HOW TO MEET THE LOCALS (by Peri Taub, International Dog of Mystery)

Humans are always telling my person Barb how much they want to travel so they can meet interesting new people.*

*⇒[Nobody has ever accused Barb of being polite, so it completely amazes me she hasn’t replied (yet) with, “Maybe the interesting people don’t want to meet you?”

Instead Barb usually lists a bunch of stupid ways to meet strangers — ask them to play cards, join you for meals, take your picture, yadayada.

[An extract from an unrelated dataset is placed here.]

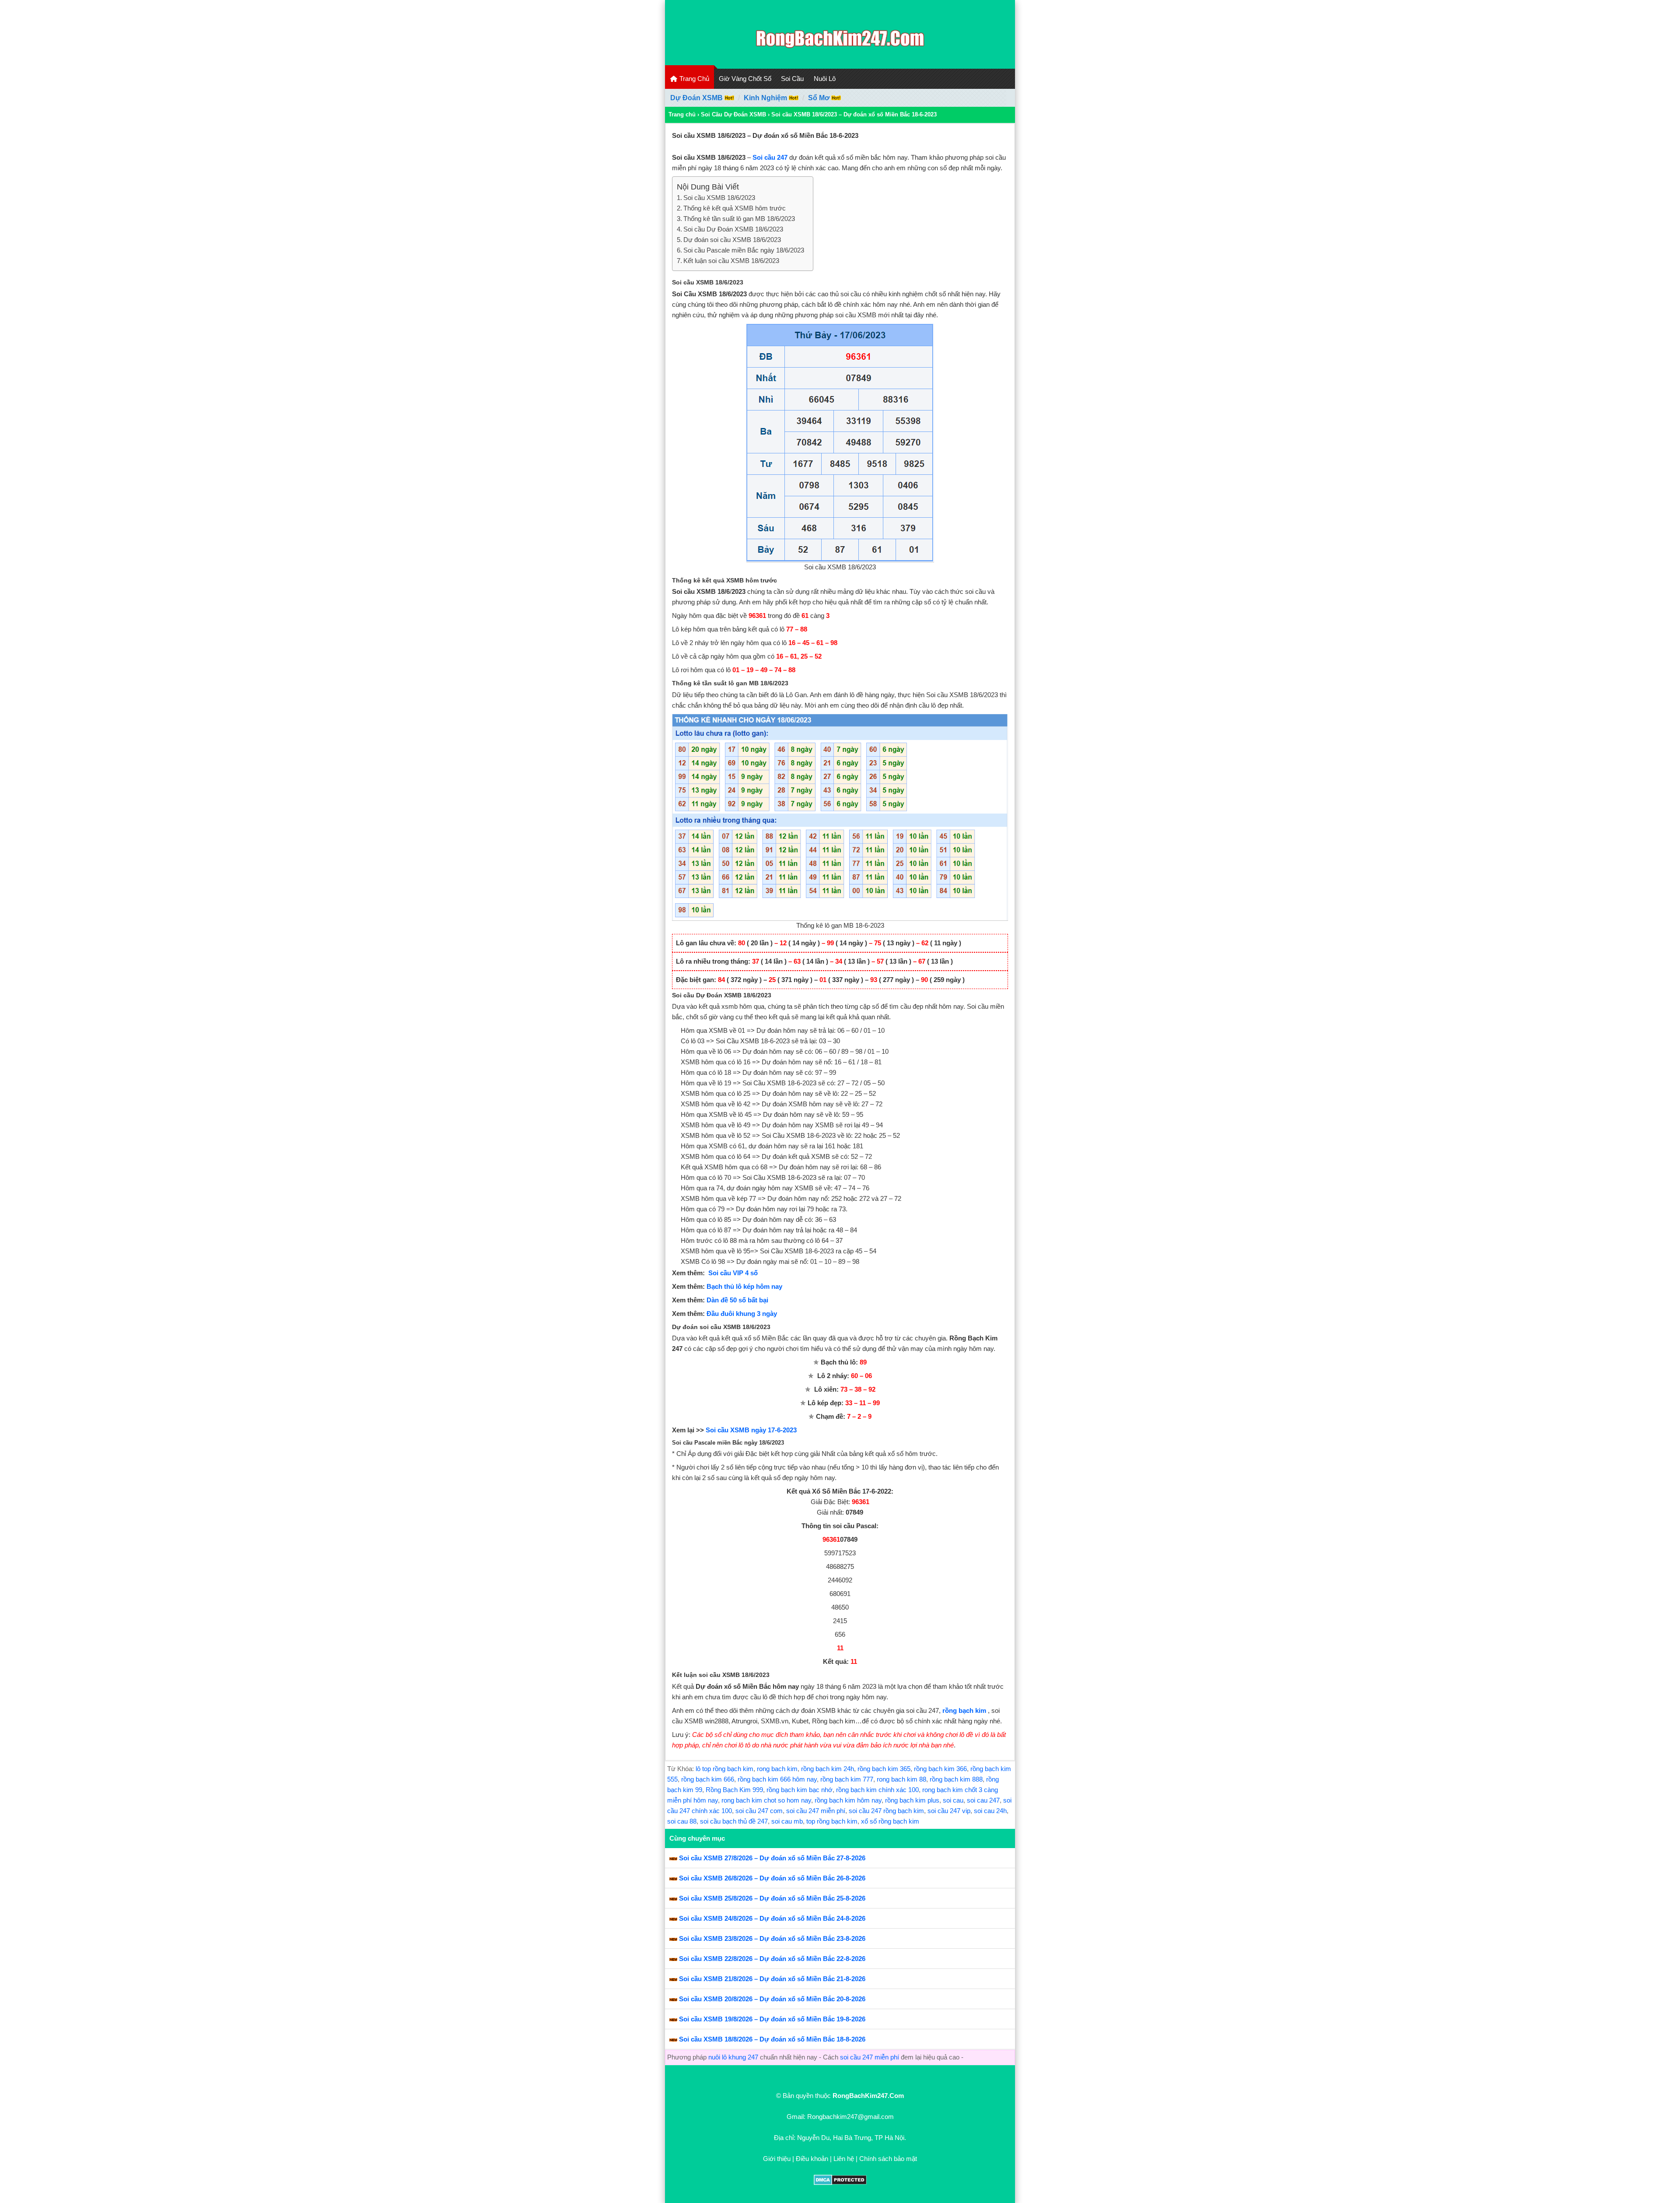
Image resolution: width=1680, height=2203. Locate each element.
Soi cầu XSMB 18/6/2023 (719, 197)
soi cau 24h (990, 1810)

But on the off-chance that “meet” isn’t code for “one-night-hookup”, I have two sure-fire suggestions.

  1. Bring along an adorable, friendly dog (preferably with a magnificent fur coat) that everyone will want to pat, praise, discuss, and feed treats.
  2. Drive the Classic to a foreign country.**

**⇒[WARNING: Solution #2 above might very well result in you being left in the back of the Classic while it gets towed to an undisclosed location. In a foreign country. Again.]

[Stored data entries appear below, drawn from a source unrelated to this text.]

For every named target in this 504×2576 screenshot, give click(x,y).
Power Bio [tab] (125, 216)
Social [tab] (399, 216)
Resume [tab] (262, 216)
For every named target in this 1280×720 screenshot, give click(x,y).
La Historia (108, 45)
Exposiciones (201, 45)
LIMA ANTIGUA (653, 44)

Thanks to my foolproof strategy, in just our first three days in Spain we met:

  • The people in the tiny town (five kilometers back toward where we started) where we pulled over the first time the temperature needle started to rise. They made us hamburgers and suggested we stay overnight.
  • The Russian tow-truck driver who rescued the Classic after it started chirping and drove it eight more kilometers back toward where we started. (I recognized the chirping from the time a few months earlier when it led to the new water pump and many, many interesting new acquaintances. There was no way, the Hub reassured Barb, that could be the problem again.)
  • Oscar and his parents at the garage, where they filled the radiator with fluid.
  • The friendly police officer two blocks away who pointed to said fluid gushing out of the car.
  • Oscar and his parents (again), when they taught us how to say bomba de agua rota (broken water pump) and arranged for us to stay at a charming hostal (lodging house) nearby. Barb and the Hub didn’t say much about the hostal’s food, but they really seemed to appreciate their local vino.

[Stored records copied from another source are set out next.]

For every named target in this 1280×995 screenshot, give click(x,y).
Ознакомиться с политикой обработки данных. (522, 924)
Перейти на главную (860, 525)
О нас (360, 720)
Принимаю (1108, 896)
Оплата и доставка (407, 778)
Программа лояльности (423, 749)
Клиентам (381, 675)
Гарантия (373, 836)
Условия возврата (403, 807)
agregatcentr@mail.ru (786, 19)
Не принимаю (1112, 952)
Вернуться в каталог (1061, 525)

  • The new tow-truck driver who understood when Oscar and his parents taught Barb to say in terrible Spanish with an even worse accent: “¿En serio? Mi perro no puede viajar en su grúa?” (Seriously? My dog can’t ride in your tow-truck?) but still made me stay in the Classic as he towed it to the Classic-fixers—twenty-nine kilometers even further back toward Santander. At this rate, I’d be back refusing to pee on the blue deck before this holiday ever really got started.
  • The Classic-fixers who installed the new bomba de agua.
  • The Classic-fixers (again) when the Classic, armed with a new bomba de agua overheated before we made it out of town. This time we learned how to say necesita junta de válvula de motor nueva (needs new engine valve gasket). The Hub was actually a bit pleased it was NOT another broken water pump after all.
  • The lovely gentleman at the car rental shop who sent us off in a car with single-digit age and air-conditioning, and who taught Barb to say ¡Mejores amigos para siempre! (BFFs always!).

As I stretched out on the padded rear seat with my favorite blanket, chew toys, and a doggie biscuit, I was pretty sure this was exactly how to take a grownup summer holiday.

I was so very wrong, of course. But that’s another day’s story.